* Action item
Only the lines below from the one containing "Where should I click to: Show" to the one containing "Task: Click the browser bookmark star icon" should be repeated, both included and unchanged.

* Exercise input
_____
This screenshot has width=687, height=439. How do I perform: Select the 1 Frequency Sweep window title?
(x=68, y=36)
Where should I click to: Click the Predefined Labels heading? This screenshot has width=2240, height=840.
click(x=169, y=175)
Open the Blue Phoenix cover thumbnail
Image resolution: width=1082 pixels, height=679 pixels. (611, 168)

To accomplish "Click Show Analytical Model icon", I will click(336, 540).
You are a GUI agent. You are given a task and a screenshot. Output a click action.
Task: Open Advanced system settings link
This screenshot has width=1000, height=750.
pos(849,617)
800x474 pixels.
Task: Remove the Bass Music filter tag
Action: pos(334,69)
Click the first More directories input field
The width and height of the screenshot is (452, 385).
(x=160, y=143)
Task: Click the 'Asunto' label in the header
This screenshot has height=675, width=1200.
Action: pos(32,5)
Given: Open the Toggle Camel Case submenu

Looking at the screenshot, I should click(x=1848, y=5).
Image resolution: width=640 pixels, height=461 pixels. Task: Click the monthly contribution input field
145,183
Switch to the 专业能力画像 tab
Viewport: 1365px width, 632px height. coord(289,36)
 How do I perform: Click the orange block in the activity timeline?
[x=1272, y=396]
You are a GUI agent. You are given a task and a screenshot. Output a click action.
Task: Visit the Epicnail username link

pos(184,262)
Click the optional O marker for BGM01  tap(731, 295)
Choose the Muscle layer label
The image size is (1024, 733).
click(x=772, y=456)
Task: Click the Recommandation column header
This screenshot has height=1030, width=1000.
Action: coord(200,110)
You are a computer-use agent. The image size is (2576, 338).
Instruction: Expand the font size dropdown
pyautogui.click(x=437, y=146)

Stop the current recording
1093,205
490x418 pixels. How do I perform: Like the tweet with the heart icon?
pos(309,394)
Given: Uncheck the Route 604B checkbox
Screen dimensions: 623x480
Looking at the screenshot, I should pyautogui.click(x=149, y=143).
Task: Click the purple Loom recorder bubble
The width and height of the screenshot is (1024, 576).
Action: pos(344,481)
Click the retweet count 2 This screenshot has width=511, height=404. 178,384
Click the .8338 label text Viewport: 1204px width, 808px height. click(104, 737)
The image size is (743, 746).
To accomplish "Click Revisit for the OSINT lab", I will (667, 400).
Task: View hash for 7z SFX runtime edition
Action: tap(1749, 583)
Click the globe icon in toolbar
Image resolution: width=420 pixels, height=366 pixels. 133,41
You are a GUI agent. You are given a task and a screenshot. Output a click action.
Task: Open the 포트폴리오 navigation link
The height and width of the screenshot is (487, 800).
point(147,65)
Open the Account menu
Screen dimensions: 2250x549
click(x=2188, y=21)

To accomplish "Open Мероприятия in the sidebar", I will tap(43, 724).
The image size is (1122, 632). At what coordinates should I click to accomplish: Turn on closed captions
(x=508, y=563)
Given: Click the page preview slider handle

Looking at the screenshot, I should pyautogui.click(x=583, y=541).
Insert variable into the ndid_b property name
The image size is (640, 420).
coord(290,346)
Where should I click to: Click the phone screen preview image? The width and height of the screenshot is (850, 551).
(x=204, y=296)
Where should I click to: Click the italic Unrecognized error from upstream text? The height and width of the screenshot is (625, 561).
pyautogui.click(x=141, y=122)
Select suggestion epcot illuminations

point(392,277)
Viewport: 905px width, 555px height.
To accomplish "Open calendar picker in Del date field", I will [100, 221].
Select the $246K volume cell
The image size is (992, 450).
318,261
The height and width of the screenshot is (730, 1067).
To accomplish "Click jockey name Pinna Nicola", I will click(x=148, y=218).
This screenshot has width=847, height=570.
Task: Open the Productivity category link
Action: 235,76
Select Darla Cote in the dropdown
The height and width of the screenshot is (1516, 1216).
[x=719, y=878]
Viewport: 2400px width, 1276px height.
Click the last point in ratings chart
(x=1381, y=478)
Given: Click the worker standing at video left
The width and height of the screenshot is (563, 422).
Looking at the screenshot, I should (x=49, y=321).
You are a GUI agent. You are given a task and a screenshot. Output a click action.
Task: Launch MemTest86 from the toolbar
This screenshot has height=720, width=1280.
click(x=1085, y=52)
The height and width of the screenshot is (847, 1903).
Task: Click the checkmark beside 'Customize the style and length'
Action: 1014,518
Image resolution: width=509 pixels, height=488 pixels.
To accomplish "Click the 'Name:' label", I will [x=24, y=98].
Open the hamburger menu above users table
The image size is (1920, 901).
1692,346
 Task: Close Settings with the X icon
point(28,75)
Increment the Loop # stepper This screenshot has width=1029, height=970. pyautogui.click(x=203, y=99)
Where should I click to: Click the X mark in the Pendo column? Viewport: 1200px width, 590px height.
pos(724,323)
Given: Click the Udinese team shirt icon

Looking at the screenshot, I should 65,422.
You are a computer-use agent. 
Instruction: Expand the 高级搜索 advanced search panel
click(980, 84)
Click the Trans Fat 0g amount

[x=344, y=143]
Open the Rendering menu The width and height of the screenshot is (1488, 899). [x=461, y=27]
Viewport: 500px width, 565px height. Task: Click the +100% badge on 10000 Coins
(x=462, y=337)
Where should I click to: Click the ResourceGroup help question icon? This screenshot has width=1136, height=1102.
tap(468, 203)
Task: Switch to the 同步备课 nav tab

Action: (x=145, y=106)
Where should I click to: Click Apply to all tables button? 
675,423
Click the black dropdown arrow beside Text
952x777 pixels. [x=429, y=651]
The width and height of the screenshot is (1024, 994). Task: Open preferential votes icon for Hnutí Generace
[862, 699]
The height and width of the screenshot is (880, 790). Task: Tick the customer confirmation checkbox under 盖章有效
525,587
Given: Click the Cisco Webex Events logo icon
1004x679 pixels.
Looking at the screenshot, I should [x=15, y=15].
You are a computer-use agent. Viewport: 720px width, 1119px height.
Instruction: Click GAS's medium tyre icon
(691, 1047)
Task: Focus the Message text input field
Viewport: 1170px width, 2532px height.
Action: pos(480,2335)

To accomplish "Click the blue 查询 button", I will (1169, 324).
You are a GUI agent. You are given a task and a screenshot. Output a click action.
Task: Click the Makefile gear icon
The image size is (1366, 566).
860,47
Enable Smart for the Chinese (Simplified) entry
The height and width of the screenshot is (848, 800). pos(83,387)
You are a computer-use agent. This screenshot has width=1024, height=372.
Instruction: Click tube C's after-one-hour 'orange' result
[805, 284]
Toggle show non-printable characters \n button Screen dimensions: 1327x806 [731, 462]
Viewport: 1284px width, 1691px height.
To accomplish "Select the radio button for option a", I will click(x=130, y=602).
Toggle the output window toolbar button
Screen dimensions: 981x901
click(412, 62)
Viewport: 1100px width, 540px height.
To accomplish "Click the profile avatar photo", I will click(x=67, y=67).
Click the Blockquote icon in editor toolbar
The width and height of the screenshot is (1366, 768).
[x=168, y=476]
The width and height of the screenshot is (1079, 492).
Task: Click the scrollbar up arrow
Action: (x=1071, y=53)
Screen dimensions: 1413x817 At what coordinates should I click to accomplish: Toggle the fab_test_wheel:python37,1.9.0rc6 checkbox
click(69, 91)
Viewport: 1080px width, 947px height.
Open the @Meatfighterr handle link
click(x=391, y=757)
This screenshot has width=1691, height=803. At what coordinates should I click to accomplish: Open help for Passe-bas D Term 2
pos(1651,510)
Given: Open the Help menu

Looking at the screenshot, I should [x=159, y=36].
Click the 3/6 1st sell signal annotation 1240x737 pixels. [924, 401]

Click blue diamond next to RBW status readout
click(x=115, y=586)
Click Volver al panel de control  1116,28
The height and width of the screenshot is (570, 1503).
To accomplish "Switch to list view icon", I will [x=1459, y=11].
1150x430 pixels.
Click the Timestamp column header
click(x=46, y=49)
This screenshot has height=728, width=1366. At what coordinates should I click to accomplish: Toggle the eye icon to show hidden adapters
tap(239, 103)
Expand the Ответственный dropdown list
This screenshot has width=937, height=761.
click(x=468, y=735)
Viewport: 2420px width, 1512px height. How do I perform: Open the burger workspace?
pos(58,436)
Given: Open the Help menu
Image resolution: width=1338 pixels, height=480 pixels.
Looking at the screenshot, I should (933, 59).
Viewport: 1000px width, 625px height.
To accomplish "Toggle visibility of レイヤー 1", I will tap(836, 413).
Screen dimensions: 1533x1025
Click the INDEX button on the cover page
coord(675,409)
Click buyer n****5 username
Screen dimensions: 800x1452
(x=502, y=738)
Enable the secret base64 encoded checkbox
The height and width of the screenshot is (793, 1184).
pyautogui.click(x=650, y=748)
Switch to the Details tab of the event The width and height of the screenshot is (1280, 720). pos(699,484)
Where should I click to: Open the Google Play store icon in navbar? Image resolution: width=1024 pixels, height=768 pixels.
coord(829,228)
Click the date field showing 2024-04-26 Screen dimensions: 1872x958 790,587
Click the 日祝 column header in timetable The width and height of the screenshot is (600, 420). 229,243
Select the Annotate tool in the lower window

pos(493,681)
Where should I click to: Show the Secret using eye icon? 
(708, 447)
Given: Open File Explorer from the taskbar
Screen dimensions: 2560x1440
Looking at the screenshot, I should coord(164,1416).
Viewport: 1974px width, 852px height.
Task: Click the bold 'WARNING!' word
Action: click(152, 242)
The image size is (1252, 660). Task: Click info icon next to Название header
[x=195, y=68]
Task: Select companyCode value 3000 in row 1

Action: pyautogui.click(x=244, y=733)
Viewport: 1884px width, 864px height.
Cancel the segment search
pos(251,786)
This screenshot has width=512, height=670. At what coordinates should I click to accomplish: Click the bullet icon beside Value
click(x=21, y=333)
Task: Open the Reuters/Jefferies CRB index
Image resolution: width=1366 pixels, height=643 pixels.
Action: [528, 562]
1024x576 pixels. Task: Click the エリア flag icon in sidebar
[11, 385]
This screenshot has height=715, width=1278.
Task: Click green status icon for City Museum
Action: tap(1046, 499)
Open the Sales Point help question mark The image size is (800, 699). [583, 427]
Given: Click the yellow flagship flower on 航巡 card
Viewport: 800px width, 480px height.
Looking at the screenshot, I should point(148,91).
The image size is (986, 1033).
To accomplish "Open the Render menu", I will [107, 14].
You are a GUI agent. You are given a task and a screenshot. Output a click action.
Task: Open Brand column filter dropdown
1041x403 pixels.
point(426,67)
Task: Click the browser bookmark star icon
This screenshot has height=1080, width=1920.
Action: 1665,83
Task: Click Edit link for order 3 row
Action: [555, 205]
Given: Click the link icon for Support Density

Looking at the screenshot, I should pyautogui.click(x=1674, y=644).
_____
* Expected output
Where should I click to: Show the Secret using eye icon? 
(708, 447)
Given: Open File Explorer from the taskbar
Screen dimensions: 2560x1440
Looking at the screenshot, I should coord(164,1416).
Viewport: 1974px width, 852px height.
Task: Click the bold 'WARNING!' word
Action: click(152, 242)
The image size is (1252, 660). Task: Click info icon next to Название header
[x=195, y=68]
Task: Select companyCode value 3000 in row 1

Action: pyautogui.click(x=244, y=733)
Viewport: 1884px width, 864px height.
Cancel the segment search
pos(251,786)
This screenshot has width=512, height=670. At what coordinates should I click to accomplish: Click the bullet icon beside Value
click(x=21, y=333)
Task: Open the Reuters/Jefferies CRB index
Image resolution: width=1366 pixels, height=643 pixels.
Action: [528, 562]
1024x576 pixels. Task: Click the エリア flag icon in sidebar
[11, 385]
This screenshot has height=715, width=1278.
Task: Click green status icon for City Museum
Action: tap(1046, 499)
Open the Sales Point help question mark The image size is (800, 699). [583, 427]
Given: Click the yellow flagship flower on 航巡 card
Viewport: 800px width, 480px height.
Looking at the screenshot, I should point(148,91).
The image size is (986, 1033).
To accomplish "Open the Render menu", I will [107, 14].
You are a GUI agent. You are given a task and a screenshot. Output a click action.
Task: Open Brand column filter dropdown
1041x403 pixels.
point(426,67)
Task: Click the browser bookmark star icon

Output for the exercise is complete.